◆ WHAT IS EXPECTED:
Set down each entry again exactly as written.

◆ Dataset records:
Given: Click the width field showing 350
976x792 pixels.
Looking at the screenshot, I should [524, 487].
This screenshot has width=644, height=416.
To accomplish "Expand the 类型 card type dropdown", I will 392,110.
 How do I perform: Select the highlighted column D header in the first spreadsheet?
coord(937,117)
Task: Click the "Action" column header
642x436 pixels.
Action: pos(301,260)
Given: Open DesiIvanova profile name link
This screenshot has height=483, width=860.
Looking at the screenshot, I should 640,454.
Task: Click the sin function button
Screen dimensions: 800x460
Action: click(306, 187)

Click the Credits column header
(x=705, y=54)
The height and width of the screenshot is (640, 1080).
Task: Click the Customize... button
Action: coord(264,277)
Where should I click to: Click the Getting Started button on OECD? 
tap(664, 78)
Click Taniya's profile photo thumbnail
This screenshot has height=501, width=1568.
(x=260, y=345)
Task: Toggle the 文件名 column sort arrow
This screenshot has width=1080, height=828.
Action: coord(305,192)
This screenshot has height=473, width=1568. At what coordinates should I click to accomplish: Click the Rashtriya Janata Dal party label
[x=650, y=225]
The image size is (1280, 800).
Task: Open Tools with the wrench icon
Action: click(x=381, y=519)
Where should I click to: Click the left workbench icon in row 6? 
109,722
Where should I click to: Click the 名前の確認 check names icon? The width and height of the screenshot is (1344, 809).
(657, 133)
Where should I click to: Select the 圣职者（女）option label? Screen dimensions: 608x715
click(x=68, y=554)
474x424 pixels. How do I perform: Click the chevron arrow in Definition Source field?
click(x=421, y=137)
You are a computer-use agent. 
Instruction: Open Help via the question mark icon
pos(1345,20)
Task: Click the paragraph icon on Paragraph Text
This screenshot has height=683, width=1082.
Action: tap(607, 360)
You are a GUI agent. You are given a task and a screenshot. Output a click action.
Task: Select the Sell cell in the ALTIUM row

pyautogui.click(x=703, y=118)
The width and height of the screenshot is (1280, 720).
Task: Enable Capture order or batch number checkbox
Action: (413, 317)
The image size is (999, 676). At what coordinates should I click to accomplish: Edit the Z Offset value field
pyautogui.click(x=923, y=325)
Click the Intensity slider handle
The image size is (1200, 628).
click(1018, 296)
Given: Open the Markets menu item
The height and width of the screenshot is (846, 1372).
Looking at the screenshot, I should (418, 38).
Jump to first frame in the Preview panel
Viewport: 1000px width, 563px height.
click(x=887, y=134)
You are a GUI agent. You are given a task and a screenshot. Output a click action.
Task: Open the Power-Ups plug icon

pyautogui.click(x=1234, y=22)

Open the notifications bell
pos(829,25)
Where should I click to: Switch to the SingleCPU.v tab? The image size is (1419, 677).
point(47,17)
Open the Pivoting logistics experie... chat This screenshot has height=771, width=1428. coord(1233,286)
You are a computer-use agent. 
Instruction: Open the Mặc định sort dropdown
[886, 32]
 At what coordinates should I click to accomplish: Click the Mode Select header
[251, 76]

◆ THE ANSWER:
Given: Click the width field showing 350
976x792 pixels.
Looking at the screenshot, I should [524, 487].
This screenshot has width=644, height=416.
To accomplish "Expand the 类型 card type dropdown", I will 392,110.
 How do I perform: Select the highlighted column D header in the first spreadsheet?
coord(937,117)
Task: Click the "Action" column header
642x436 pixels.
Action: pos(301,260)
Given: Open DesiIvanova profile name link
This screenshot has height=483, width=860.
Looking at the screenshot, I should 640,454.
Task: Click the sin function button
Screen dimensions: 800x460
Action: click(306, 187)

Click the Credits column header
(x=705, y=54)
The height and width of the screenshot is (640, 1080).
Task: Click the Customize... button
Action: coord(264,277)
Where should I click to: Click the Getting Started button on OECD? 
tap(664, 78)
Click Taniya's profile photo thumbnail
This screenshot has height=501, width=1568.
(x=260, y=345)
Task: Toggle the 文件名 column sort arrow
This screenshot has width=1080, height=828.
Action: coord(305,192)
This screenshot has height=473, width=1568. At what coordinates should I click to accomplish: Click the Rashtriya Janata Dal party label
[x=650, y=225]
The image size is (1280, 800).
Task: Open Tools with the wrench icon
Action: click(x=381, y=519)
Where should I click to: Click the left workbench icon in row 6? 
109,722
Where should I click to: Click the 名前の確認 check names icon? The width and height of the screenshot is (1344, 809).
(657, 133)
Where should I click to: Select the 圣职者（女）option label? Screen dimensions: 608x715
click(x=68, y=554)
474x424 pixels. How do I perform: Click the chevron arrow in Definition Source field?
click(x=421, y=137)
You are a computer-use agent. 
Instruction: Open Help via the question mark icon
pos(1345,20)
Task: Click the paragraph icon on Paragraph Text
This screenshot has height=683, width=1082.
Action: tap(607, 360)
You are a GUI agent. You are given a task and a screenshot. Output a click action.
Task: Select the Sell cell in the ALTIUM row

pyautogui.click(x=703, y=118)
The width and height of the screenshot is (1280, 720).
Task: Enable Capture order or batch number checkbox
Action: (413, 317)
The image size is (999, 676). At what coordinates should I click to accomplish: Edit the Z Offset value field
pyautogui.click(x=923, y=325)
Click the Intensity slider handle
The image size is (1200, 628).
click(1018, 296)
Given: Open the Markets menu item
The height and width of the screenshot is (846, 1372).
Looking at the screenshot, I should (418, 38).
Jump to first frame in the Preview panel
Viewport: 1000px width, 563px height.
click(x=887, y=134)
You are a GUI agent. You are given a task and a screenshot. Output a click action.
Task: Open the Power-Ups plug icon

pyautogui.click(x=1234, y=22)

Open the notifications bell
pos(829,25)
Where should I click to: Switch to the SingleCPU.v tab? The image size is (1419, 677).
point(47,17)
Open the Pivoting logistics experie... chat This screenshot has height=771, width=1428. coord(1233,286)
You are a computer-use agent. 
Instruction: Open the Mặc định sort dropdown
[886, 32]
 At what coordinates should I click to accomplish: Click the Mode Select header
[251, 76]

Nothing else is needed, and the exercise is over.